C’est lors d’une émission spéciale de La Grande Librairie, en 2015, dédiée à Marceline Loridan-Ivens, que j’ai découvert son livre Et tu n’es pas revenu, co-écrit avec la journaliste et essayiste Judith Perrignon. « Un livre admirable, un livre fort… Un livre que je voudrais que tout le monde lise », ainsi s’exprimait François Busnel en présentant l’émission. Un titre qui ne pouvait donc pas manquer à notre semaine consacrée aux Lectures communes autour de l’Holocauste.
Tu aurais dû revenir. J’ai toujours pensé qu’il eût mieux valu pour la famille que ce soit toi plutôt que moi.
Marceline Loridan-Ivens, née Marceline Rozenberg, a été arrêtée au début de l’année 1944, avec son père, Salomon Rozenberg. Détenus au camp de Drancy, ils sont ensuite envoyés à Auschwitz-Birkenau. Marceline, alors âgée de 15 ans, sera ensuite déportée vers Belgen-Belsen, puis Theresienstadt. Rescapée mais marquée à vie par cette expérience, pas seulement dans sa chair, elle passera la fin de sa vie à témoigner sur ce qu’elle a vécu, après avoir consacré sa vie au cinéma engagé, en compagnie de son mari Joris Ivens.

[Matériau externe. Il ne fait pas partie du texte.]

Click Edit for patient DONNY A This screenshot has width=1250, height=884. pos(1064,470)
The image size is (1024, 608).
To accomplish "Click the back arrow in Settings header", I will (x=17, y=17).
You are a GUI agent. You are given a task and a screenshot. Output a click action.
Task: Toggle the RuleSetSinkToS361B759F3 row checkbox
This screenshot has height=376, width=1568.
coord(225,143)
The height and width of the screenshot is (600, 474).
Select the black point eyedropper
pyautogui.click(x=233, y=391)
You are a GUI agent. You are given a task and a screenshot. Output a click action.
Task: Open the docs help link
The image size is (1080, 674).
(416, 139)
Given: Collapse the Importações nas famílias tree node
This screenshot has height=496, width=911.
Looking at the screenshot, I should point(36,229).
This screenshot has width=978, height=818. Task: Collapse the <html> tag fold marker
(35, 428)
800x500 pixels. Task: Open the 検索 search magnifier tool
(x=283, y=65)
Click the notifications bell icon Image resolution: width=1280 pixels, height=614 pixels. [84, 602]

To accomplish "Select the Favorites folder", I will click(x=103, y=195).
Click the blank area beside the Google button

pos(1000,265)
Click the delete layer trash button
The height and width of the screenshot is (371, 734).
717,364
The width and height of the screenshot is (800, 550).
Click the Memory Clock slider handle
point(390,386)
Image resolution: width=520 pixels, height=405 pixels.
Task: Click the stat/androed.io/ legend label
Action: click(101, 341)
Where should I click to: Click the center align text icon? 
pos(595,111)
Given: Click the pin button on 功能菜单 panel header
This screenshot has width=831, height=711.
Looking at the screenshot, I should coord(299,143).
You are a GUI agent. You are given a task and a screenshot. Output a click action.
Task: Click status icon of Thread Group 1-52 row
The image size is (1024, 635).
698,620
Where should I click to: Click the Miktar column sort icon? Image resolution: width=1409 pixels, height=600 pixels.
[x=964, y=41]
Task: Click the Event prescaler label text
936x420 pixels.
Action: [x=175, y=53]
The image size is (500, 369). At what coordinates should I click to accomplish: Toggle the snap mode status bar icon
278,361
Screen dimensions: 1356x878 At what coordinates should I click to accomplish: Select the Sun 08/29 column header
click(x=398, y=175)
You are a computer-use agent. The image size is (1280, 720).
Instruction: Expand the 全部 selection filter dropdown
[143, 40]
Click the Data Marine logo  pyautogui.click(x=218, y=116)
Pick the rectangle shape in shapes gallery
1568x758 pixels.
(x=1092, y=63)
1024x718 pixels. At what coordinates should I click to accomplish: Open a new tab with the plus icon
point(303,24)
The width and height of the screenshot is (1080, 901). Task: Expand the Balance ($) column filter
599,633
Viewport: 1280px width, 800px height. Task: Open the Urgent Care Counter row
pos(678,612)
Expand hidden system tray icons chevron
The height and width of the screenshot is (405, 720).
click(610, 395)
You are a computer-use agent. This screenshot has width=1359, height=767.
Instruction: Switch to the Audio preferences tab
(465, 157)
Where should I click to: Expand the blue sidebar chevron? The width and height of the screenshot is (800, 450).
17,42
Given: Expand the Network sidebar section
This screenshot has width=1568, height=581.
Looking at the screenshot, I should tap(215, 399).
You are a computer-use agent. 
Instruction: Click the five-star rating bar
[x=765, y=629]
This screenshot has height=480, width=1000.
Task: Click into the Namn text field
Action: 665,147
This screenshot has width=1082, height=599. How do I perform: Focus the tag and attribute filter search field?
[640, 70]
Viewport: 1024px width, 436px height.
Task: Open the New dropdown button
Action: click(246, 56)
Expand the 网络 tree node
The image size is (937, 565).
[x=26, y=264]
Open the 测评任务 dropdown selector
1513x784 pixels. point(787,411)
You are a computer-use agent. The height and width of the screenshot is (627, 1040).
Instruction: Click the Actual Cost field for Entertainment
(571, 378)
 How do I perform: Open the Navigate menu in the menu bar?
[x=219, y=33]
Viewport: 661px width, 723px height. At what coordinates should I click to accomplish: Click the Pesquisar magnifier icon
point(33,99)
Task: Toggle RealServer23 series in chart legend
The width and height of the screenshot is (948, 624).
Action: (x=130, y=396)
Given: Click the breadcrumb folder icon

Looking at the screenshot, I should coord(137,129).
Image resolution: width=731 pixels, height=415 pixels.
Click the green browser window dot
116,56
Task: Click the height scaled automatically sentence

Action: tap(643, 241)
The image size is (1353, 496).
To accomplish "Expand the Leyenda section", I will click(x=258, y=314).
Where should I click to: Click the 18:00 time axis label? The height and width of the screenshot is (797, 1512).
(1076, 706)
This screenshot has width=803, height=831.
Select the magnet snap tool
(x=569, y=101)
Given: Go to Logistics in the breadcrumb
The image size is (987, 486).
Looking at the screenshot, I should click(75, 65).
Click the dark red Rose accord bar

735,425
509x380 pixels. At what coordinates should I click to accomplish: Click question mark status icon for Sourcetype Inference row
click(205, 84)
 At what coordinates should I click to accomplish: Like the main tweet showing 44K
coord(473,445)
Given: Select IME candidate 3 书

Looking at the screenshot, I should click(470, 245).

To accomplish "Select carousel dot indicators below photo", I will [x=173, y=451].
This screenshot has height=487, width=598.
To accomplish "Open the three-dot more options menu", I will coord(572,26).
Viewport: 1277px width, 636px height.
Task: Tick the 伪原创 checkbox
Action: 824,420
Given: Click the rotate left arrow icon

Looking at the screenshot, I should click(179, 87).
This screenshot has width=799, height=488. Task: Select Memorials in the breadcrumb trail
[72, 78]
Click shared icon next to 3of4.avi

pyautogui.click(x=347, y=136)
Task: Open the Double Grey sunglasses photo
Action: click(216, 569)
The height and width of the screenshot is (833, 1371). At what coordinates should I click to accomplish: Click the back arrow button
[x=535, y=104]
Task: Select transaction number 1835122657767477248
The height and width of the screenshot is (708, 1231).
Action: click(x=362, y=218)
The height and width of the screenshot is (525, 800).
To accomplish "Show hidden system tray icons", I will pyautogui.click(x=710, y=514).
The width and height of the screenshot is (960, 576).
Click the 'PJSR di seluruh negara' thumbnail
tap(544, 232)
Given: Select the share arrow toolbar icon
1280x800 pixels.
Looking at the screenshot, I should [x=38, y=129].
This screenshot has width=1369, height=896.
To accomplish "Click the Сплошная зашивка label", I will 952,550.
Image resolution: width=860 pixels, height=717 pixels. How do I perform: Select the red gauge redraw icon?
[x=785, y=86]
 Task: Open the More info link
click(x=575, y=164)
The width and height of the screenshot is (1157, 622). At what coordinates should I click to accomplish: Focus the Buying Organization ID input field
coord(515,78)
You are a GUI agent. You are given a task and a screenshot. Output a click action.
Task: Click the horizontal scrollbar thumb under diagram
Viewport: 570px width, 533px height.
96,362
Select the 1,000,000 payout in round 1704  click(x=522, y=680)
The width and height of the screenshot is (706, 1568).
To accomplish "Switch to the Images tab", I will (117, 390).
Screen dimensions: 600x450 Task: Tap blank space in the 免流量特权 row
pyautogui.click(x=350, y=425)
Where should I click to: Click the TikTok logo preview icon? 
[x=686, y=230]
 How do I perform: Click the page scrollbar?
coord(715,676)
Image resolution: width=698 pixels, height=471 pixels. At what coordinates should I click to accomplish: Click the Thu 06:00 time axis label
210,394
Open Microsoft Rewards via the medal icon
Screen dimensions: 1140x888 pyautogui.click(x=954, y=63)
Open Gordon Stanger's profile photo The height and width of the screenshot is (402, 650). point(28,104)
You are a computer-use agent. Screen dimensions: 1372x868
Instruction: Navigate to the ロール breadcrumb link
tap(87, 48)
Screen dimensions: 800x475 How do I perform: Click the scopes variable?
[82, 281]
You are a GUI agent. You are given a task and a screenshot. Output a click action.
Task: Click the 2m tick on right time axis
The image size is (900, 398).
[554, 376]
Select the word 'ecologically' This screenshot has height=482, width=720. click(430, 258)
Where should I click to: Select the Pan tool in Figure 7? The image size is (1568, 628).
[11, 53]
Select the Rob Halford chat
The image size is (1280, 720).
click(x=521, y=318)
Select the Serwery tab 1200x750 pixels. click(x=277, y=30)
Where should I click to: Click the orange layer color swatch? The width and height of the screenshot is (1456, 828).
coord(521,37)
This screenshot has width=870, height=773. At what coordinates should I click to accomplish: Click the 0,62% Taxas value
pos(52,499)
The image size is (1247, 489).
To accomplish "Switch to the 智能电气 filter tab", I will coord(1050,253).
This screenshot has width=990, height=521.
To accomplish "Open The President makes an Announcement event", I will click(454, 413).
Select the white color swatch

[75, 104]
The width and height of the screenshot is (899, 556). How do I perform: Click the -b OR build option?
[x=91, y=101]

« Et tu n’es pas revenu » fait allusion à ce père, qui, contrairement à sa fille, n’a pas survécu à l’enfer des camps. Le livre est en fait une lettre écrite par sa fille à celui qui lui manque tant. Dès les premières pages, Marceline évoque un billet que ce dernier avait pu lui faire passer à Birkenau.
Je revois ce mot que tu m’as fait passer là-bas, un bout de papier pas net, déchiré sur un côté, plutôt rectangulaire. Je vois ton écriture penchée du côté droit, et quatre ou cinq phrases que je ne me rappelle pas. Je suis sûre d’une ligne, la première, « Ma chère petite fille », de la dernière aussi, ta signature, « Shloïme ». Entre les deux, je ne sais plus. Je cherche et je ne me rappelle pas. Je cherche mais c’est comme un trou et je ne veux pas tomber. Alors je me replie sur d’autres questions : d’où te venaient ce papier et ce crayon ? Qu’avais-tu promis à l’homme qui avait porté ton message.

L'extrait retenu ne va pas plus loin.